*SOURCE PASSAGE:*
-- -- --

To describe someof the absurdity of the population estimates, here is just one example, this time in the Griffith North shooting zone and population estimates for the Red Kangaroo.
"So we get a near ten-fold increase in the population in 12 months, that is an increase of 341,952, when the maximum possible assuming the Kangaroos all led a peaceful and safe existence (the very opposite is the case) is 3,600. So where did theadditional 338,352 Red Kangaroos come from? The NSW Inquiry highlighted these issues yet this still occurs”. Peter Hylands
Peter Hylands’s most trenchant critique targets the reliability of the population estimates that underpin quota-setting. He presents examples of drastic, biologically implausible year-on-year fluctuations in Kangaroo population estimates, such as the nearly tenfold increase in the Red Kangaroo population of the Griffith North shooting zone over a single year, raising fundamental questions about the validity of the data on which management decisions are made. As he points out, if population estimates are inflated, the percentage of the population being harvested may be far greater than government figures indicate, undermining claims of sustainable management.

-- -- --

*MATERIAL PROVIDED:*
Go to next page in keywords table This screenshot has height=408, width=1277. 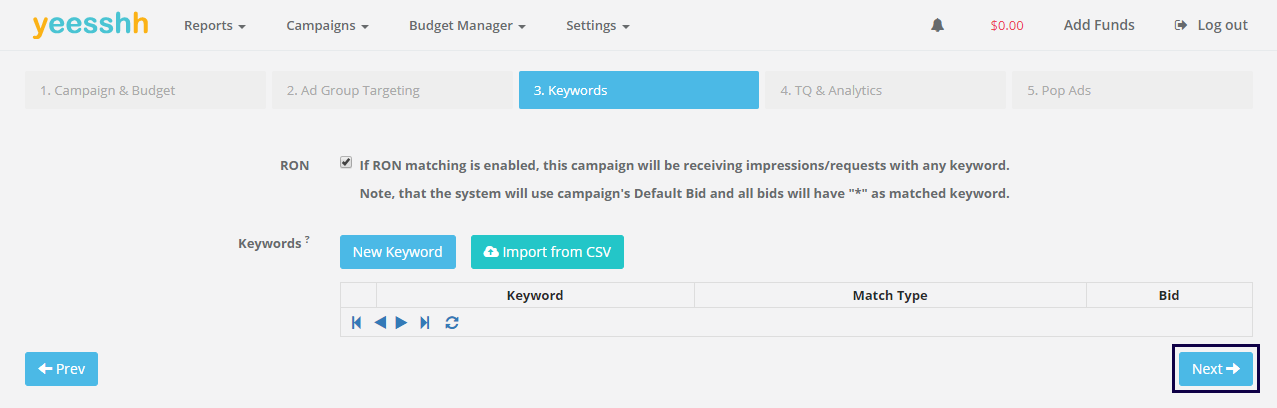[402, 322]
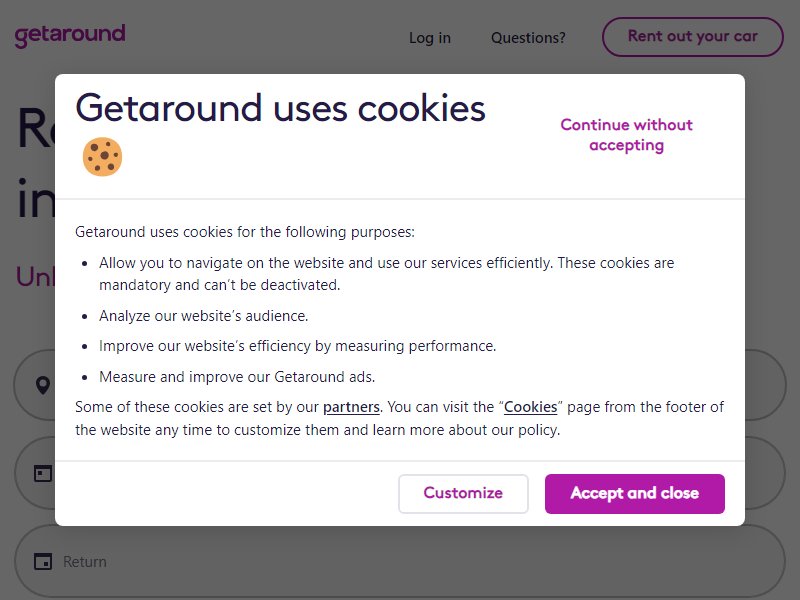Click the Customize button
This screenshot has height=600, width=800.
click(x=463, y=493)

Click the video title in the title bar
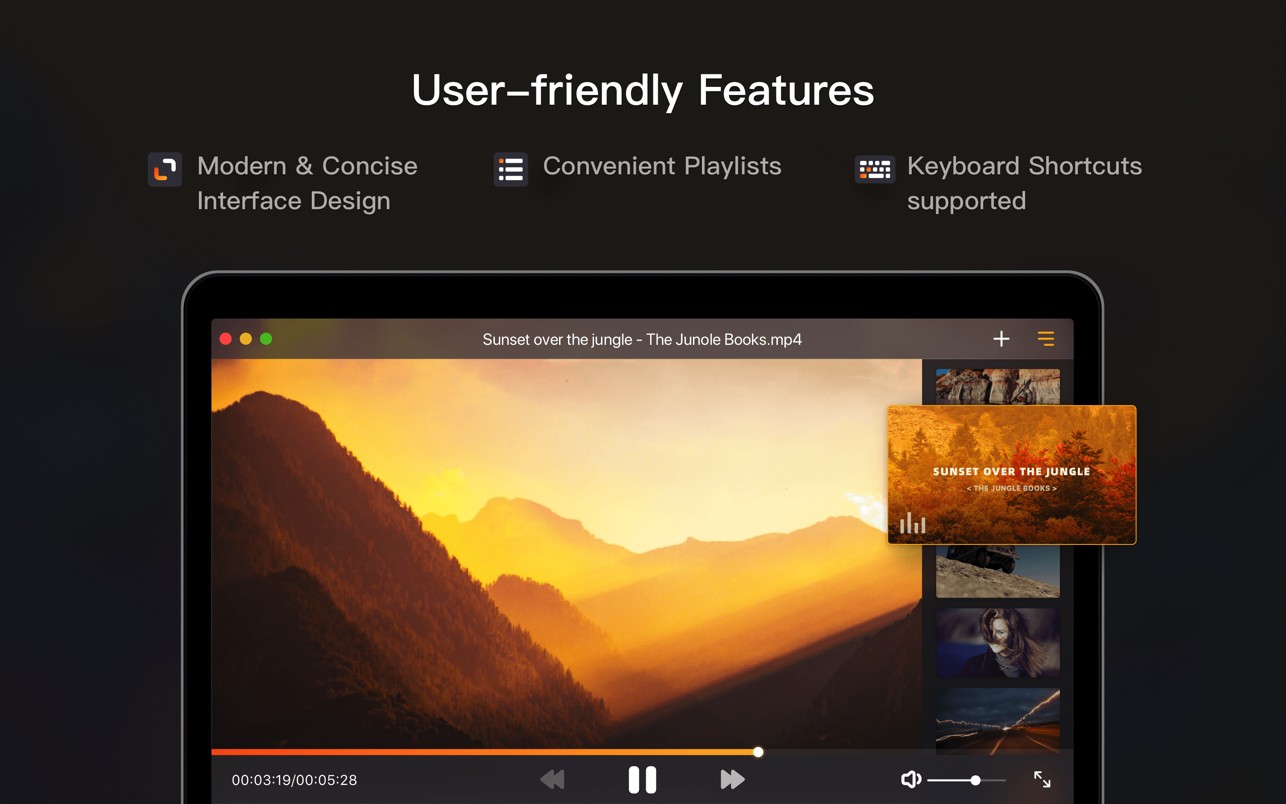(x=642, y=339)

-- -- --

*PROBLEM:* Reproduce verbatim the part of the kangaroo population passage starting at "To describe someof" and ending at "the Red Kangaroo.".

*SOLUTION BELOW:*
To describe someof the absurdity of the population estimates, here is just one example, this time in the Griffith North shooting zone and population estimates for the Red Kangaroo.